= Directive =
Please turn everything in the records from the line containing "screen. This screenshot has width=1456, height=819." down to the line containing "coordinates (891, 49).", both lines included, into a numbered list. Leave out any blank lines.

= Dataset items =
'''

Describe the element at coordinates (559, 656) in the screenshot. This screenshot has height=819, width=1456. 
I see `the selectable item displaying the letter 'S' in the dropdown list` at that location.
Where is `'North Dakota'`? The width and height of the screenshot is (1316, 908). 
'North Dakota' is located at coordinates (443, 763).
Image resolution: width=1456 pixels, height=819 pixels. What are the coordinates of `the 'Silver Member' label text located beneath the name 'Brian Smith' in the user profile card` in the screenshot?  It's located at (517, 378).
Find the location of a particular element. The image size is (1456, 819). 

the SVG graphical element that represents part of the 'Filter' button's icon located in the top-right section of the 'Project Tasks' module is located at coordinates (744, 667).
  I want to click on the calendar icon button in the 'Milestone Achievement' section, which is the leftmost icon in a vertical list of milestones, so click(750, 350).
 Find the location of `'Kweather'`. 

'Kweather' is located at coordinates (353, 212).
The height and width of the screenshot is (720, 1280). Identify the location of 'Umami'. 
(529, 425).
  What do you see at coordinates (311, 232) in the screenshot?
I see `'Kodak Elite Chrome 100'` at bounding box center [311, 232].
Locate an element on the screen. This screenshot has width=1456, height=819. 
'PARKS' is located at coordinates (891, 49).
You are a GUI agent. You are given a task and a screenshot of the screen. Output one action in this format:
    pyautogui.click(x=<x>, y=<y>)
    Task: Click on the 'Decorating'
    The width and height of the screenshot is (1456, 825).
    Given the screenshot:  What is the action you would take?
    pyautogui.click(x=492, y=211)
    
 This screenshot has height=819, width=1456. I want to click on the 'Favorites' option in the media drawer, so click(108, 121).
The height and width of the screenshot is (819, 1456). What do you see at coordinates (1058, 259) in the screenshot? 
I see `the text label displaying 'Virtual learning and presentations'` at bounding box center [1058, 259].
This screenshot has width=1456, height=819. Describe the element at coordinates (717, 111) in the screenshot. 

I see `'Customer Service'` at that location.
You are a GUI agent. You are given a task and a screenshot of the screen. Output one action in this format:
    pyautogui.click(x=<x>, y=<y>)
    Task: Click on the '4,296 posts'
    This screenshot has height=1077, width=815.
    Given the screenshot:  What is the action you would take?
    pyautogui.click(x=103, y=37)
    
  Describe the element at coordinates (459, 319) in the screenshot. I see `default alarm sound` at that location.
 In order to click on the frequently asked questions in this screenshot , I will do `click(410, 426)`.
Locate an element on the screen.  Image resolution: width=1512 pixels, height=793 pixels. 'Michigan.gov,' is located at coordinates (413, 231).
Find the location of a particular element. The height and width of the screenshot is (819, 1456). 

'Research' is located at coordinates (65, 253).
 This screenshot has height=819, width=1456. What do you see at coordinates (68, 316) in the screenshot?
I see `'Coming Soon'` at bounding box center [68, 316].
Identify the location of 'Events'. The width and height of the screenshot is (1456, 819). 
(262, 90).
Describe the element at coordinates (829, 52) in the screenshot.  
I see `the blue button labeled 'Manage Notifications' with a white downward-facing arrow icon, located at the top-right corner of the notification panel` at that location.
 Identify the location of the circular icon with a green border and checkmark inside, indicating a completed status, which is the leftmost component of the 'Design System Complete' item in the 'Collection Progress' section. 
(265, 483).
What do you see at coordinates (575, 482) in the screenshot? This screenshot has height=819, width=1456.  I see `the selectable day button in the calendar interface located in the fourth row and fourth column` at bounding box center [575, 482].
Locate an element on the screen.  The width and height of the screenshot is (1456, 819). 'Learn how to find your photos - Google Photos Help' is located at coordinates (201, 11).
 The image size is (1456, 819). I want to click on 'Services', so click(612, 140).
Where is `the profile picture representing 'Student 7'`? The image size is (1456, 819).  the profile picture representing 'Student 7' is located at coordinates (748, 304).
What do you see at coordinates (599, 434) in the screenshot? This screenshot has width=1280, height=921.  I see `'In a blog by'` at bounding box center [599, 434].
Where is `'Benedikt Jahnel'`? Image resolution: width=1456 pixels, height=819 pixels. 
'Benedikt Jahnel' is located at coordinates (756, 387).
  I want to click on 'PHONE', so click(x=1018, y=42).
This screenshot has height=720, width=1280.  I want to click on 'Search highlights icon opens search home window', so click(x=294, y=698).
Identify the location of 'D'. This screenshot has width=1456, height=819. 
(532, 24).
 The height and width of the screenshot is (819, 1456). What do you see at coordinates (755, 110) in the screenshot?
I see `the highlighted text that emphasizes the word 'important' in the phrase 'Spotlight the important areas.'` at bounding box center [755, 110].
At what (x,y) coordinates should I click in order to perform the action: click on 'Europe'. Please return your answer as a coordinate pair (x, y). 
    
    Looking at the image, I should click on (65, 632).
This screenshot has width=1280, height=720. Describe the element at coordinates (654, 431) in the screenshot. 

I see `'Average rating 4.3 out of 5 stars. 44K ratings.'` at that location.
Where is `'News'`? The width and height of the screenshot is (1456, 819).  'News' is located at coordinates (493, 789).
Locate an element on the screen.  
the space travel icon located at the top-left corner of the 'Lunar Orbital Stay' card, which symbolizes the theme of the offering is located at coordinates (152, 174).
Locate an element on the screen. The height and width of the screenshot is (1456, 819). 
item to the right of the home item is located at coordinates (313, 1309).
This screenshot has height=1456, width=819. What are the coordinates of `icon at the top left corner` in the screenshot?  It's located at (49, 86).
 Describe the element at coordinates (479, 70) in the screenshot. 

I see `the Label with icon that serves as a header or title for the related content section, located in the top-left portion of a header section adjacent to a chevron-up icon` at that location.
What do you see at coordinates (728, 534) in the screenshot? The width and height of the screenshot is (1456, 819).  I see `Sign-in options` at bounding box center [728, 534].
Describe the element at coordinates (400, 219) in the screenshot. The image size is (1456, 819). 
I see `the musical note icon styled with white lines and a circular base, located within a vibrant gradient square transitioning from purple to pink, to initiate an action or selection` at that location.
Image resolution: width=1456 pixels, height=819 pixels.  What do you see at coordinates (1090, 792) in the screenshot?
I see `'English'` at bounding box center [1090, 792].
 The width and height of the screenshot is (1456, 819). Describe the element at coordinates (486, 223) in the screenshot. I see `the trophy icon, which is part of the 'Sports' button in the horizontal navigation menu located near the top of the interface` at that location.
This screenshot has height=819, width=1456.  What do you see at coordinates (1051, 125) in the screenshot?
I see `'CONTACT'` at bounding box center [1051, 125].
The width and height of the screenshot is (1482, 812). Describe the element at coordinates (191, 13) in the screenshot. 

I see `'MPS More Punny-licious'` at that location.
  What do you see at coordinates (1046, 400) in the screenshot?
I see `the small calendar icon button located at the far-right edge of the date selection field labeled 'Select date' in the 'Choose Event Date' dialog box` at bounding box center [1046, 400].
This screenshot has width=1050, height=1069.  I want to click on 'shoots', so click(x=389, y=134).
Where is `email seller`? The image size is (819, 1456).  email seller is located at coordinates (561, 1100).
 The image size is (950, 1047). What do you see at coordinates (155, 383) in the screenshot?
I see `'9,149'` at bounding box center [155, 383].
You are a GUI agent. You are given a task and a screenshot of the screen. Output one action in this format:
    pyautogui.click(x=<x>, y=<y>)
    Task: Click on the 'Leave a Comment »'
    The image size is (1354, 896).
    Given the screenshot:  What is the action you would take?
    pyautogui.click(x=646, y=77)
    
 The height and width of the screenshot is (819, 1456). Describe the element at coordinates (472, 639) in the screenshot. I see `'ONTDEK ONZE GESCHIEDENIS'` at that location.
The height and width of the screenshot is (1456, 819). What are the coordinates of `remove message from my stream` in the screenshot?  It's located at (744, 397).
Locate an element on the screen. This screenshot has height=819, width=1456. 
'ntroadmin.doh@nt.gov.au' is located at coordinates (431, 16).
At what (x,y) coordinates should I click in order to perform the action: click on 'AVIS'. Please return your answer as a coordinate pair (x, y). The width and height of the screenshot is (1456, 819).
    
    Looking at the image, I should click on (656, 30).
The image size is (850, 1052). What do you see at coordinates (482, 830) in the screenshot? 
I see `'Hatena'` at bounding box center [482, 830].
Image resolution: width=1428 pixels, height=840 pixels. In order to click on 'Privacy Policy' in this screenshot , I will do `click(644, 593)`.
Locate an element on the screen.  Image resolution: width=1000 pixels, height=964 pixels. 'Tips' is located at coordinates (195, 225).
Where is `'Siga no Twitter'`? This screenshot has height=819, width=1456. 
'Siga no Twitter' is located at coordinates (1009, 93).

'''

= Answer =
1. Locate an element on the screen. This screenshot has width=1456, height=819. 
2. 'PARKS' is located at coordinates (891, 49).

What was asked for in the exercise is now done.